The Guideline2 states that this alternative aims to provide free of charge pharmaceuticals, which are not registered in Turkey, to patients which meet all of the following criteria:
- For whom treatment has failed with existing accessible licensed products.
- Who suffer from a serious or urgent life-threatening disease.
- Have not been included in the scope of clinical trials.
The program only includes pharmaceuticals which have completed at least Phase II studies and have initiated Phase III studies across the world. However, an exception exists for scientifically justifiable and very rare exceptional cases. Studies are not required to be conducted in Turkey.
The patient’s treating physician must make a written commitment taking full responsibility for including the patient in this program and submit this commitment to the Ministry.
The program is not a clinical trial and the physician conducting the program is not allowed to receive any payment, under any name. The program does not aim to collect information about drug efficacy. Even if such information is collected, it cannot be used in the Ministry’s license registration procedures.

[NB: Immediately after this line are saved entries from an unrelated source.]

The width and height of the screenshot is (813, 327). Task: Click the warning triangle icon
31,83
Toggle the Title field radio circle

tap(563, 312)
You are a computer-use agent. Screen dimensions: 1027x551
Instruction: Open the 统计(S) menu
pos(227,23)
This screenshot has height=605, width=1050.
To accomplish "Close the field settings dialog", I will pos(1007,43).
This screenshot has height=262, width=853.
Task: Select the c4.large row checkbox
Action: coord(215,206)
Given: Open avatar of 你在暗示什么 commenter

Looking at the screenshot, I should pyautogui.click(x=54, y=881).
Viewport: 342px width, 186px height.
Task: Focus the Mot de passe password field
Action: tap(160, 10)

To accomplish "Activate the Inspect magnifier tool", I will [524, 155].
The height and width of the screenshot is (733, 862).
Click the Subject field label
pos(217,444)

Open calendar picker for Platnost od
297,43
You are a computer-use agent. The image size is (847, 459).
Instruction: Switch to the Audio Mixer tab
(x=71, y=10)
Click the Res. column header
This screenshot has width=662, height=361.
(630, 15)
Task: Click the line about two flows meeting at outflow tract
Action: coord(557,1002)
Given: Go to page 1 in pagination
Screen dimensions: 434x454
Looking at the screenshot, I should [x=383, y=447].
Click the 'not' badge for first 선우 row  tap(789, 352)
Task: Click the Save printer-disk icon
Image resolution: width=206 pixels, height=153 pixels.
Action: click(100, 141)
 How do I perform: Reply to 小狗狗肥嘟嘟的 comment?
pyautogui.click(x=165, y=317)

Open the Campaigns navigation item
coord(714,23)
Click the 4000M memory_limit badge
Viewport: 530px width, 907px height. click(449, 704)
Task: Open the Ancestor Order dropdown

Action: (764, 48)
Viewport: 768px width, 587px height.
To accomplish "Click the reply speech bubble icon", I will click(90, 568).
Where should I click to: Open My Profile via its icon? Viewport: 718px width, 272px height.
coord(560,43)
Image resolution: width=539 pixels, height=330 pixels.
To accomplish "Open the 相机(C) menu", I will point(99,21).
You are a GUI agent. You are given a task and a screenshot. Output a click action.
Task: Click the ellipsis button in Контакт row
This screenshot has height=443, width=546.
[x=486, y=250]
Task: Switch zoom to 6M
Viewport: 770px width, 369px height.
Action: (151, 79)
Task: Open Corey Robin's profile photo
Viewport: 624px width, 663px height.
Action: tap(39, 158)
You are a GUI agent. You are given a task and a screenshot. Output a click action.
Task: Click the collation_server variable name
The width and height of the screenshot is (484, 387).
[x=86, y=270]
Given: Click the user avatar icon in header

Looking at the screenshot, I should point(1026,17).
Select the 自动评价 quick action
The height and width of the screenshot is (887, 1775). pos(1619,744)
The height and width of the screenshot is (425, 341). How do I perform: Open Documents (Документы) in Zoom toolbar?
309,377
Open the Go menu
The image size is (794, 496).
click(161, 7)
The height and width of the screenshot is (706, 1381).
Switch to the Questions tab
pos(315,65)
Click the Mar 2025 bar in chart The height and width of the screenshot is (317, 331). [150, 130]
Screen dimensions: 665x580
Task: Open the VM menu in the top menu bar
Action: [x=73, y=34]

The pharmaceutical may be imported to Turkey either by the pharmaceutical company’s subsidiary or a clinical research organization (“CRO”) with permission from the Ministry. Once the product is brought to Turkey, the Ministry grants another permit to the importer (the CRO or subsidiary) for products to clear customs. For this permit, the Ministry wishes to see an invoice for the product issued in the name of the CRO or subsidiary, issued by the pharmaceutical company.
The critical point for pharmaceutical manufacturers is that they cannot cease to supply the product ex parte. The patient’s doctor should file quarterly reports and if these indicate that the patient benefits from the drug, the pharmaceutical manufacturer must continue to send the products, until it obtains a license in Turkey
Since the compassionate use program allows access to drugs which are not yet approved, it naturally involves inherent risks. For instance;
- The efficacy or side effects of unapproved drugs may not be known yet.
- Pharmaceutical companies are not obliged to supply unapproved products and there is no tool to require companies to do so.
- Patients may need to pay for the product personally. Therefore, the pharmaceutical may not be in the Institution’s reimbursement list.
- The procedure is complicated and onerous, so patients may experience long delays in receiving an answer from the Ministry.